YOUR INSTRUCTIONS: Starting with the first line, output the data exactly, through to the last line.

──────── GIVEN RECORDS ────────

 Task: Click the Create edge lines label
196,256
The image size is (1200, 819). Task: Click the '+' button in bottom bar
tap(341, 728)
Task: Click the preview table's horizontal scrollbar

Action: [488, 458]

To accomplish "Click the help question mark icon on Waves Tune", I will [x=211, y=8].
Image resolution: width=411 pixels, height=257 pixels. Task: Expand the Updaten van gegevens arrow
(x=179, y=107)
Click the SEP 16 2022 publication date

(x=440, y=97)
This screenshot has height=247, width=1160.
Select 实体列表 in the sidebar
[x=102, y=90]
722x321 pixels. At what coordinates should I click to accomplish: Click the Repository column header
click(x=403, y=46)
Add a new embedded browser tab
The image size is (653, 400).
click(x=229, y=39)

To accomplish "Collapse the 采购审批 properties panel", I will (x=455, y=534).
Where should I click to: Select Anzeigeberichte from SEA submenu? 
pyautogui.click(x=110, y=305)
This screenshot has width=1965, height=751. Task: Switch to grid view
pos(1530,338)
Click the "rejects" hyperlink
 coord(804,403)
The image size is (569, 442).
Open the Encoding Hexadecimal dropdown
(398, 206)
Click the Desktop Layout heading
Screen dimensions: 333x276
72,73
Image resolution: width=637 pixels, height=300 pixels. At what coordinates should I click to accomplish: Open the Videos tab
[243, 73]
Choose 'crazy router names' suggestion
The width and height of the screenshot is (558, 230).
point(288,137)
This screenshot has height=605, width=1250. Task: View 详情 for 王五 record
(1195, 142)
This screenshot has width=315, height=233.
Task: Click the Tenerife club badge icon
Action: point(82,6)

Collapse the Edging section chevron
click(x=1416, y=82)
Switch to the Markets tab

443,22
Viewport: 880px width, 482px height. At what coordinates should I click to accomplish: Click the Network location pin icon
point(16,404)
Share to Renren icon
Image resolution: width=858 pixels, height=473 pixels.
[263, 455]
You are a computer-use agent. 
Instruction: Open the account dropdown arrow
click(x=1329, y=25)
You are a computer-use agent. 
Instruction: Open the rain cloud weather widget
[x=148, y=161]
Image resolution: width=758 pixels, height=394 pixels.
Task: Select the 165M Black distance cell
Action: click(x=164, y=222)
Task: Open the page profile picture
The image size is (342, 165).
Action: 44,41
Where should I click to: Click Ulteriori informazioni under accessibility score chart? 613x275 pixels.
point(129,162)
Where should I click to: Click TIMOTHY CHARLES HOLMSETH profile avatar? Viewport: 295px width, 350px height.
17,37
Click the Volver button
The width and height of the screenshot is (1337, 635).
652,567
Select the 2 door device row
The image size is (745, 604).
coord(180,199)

────────

WRITTEN SOLUTION:
 Task: Click the Create edge lines label
196,256
The image size is (1200, 819). Task: Click the '+' button in bottom bar
tap(341, 728)
Task: Click the preview table's horizontal scrollbar

Action: [488, 458]

To accomplish "Click the help question mark icon on Waves Tune", I will [x=211, y=8].
Image resolution: width=411 pixels, height=257 pixels. Task: Expand the Updaten van gegevens arrow
(x=179, y=107)
Click the SEP 16 2022 publication date

(x=440, y=97)
This screenshot has height=247, width=1160.
Select 实体列表 in the sidebar
[x=102, y=90]
722x321 pixels. At what coordinates should I click to accomplish: Click the Repository column header
click(x=403, y=46)
Add a new embedded browser tab
The image size is (653, 400).
click(x=229, y=39)

To accomplish "Collapse the 采购审批 properties panel", I will (x=455, y=534).
Where should I click to: Select Anzeigeberichte from SEA submenu? 
pyautogui.click(x=110, y=305)
This screenshot has width=1965, height=751. Task: Switch to grid view
pos(1530,338)
Click the "rejects" hyperlink
 coord(804,403)
The image size is (569, 442).
Open the Encoding Hexadecimal dropdown
(398, 206)
Click the Desktop Layout heading
Screen dimensions: 333x276
72,73
Image resolution: width=637 pixels, height=300 pixels. At what coordinates should I click to accomplish: Open the Videos tab
[243, 73]
Choose 'crazy router names' suggestion
The width and height of the screenshot is (558, 230).
point(288,137)
This screenshot has height=605, width=1250. Task: View 详情 for 王五 record
(1195, 142)
This screenshot has width=315, height=233.
Task: Click the Tenerife club badge icon
Action: point(82,6)

Collapse the Edging section chevron
click(x=1416, y=82)
Switch to the Markets tab

443,22
Viewport: 880px width, 482px height. At what coordinates should I click to accomplish: Click the Network location pin icon
point(16,404)
Share to Renren icon
Image resolution: width=858 pixels, height=473 pixels.
[263, 455]
You are a computer-use agent. 
Instruction: Open the account dropdown arrow
click(x=1329, y=25)
You are a computer-use agent. 
Instruction: Open the rain cloud weather widget
[x=148, y=161]
Image resolution: width=758 pixels, height=394 pixels.
Task: Select the 165M Black distance cell
Action: click(x=164, y=222)
Task: Open the page profile picture
The image size is (342, 165).
Action: 44,41
Where should I click to: Click Ulteriori informazioni under accessibility score chart? 613x275 pixels.
point(129,162)
Where should I click to: Click TIMOTHY CHARLES HOLMSETH profile avatar? Viewport: 295px width, 350px height.
17,37
Click the Volver button
The width and height of the screenshot is (1337, 635).
652,567
Select the 2 door device row
The image size is (745, 604).
coord(180,199)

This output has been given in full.